Attorney General Avichai Mandelblit announced in mid-February his intention to indict the prime minister, pending a hearing, on fraud and breach of trust charges in three cases, and on a bribery charge in one of them. Netanyahu’s lawyer said Monday evening that the premier would attend the hearing, which was set for October 2 after it was delayed by several months.
“The attorney general and the legal system will have to consider the election results, because the people are the sovereign,” Likud MK Miki Zohar told Kan public radio. “The people determine the social norms.”
“Those who are responsible for Netanyahu’s legal fate are only the Israeli nation and Israeli citizens,” Zohar said. “If they come to the ballot station in a few months and again tell the attorney general, law enforcement systems, the left and the media that they want Netanyahu as their prime minister — with all due respect to everyone, he will remain their prime minister.”
In a complete departure from Netanyahu’s repeated declarations in the run-up to the April 9 Knesset elections — which ended in a deadlock that forced a new national vote — Zohar said he had no doubt that the hearing would result in a decision to indict the premier due to supposed left-wing pressure on Mandelblit.
Netanyahu said on many occasions earlier this year that the charges would “collapse in the hearing.” He also denied intending to push for immunity after the election, but later it emerged that immunity had been a core Likud demand in the ultimately failed coalition negotiations.
Netanyahu is widely reported to have tried to build a coalition after April 9’s election in which his Likud MKs and their allies would initiate or back legislative efforts to enable him to avoid prosecution — first by easing his path to gaining immunity via the Knesset, and then by canceling the Supreme Court’s authority to overturn such immunity.
The latter change would be achieved as part of a wide-ranging reform of the Supreme Court’s role, under which justices would be denied their current authority to strike down legislation, and Knesset and government decisions, deemed unconstitutional.
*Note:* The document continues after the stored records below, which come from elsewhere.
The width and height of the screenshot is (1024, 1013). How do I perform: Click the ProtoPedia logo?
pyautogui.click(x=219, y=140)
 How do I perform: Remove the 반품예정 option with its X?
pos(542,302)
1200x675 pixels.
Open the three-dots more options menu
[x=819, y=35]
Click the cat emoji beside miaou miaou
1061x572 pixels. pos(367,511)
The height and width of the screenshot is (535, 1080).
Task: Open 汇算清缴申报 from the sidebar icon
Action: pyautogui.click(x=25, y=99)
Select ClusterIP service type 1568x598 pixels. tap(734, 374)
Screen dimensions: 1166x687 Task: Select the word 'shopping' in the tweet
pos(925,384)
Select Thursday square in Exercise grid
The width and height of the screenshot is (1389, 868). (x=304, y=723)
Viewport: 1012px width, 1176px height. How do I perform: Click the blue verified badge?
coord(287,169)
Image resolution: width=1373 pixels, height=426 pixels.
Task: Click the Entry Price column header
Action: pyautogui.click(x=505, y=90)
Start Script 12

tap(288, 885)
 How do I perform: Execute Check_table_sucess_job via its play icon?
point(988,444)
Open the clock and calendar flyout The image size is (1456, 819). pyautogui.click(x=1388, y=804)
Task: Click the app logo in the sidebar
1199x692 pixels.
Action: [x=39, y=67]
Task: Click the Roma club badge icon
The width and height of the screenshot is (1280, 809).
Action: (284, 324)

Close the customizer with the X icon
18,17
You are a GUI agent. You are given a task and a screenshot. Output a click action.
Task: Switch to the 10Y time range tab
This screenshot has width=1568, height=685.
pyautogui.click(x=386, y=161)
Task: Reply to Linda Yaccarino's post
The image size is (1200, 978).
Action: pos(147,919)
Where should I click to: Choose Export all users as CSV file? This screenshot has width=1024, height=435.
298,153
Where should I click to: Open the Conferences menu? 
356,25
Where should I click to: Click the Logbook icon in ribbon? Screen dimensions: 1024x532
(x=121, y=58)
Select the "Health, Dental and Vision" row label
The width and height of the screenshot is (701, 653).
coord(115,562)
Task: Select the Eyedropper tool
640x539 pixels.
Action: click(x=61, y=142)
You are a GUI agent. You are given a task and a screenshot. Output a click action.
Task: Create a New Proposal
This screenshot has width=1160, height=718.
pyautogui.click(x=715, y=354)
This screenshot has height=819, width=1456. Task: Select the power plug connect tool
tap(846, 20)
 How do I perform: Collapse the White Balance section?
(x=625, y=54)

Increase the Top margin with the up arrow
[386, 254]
Plans for such “override” legislation have been described as marking a potential constitutional revolution that critics warn could shatter the checks and balances at the heart of Israeli democracy.
Netanyahu denies all the allegations against him, and has claimed they stem from a witch hunt supported by the left-wing opposition, the media, the police, and the state prosecution, headed by a “weak” attorney general.
On Monday, the Kan public broadcaster reported that when Netanyahu recently snubbed the Union of Right-Wing Parties’ Betzalel Smotrich for the Justice portfolio, his confidant informed Smotrich that he was passed over because Netanyahu’s legal future would be in the hands of whoever was appointed to the post.
Natan Eshel, Netanyahu’s former chief of staff and a key figure in the failed coalition talks, reportedly told Smotrich: “The next justice minister will hold the key to the legal future of the prime minister and his family. There’s no way you’re getting that key.”
Netanyahu eventually appointed Likud loyalist Amir Ohana, who is among the only senior members of Likud to have publicly backed Netanyahu’s drive to secure immunity from prosecution.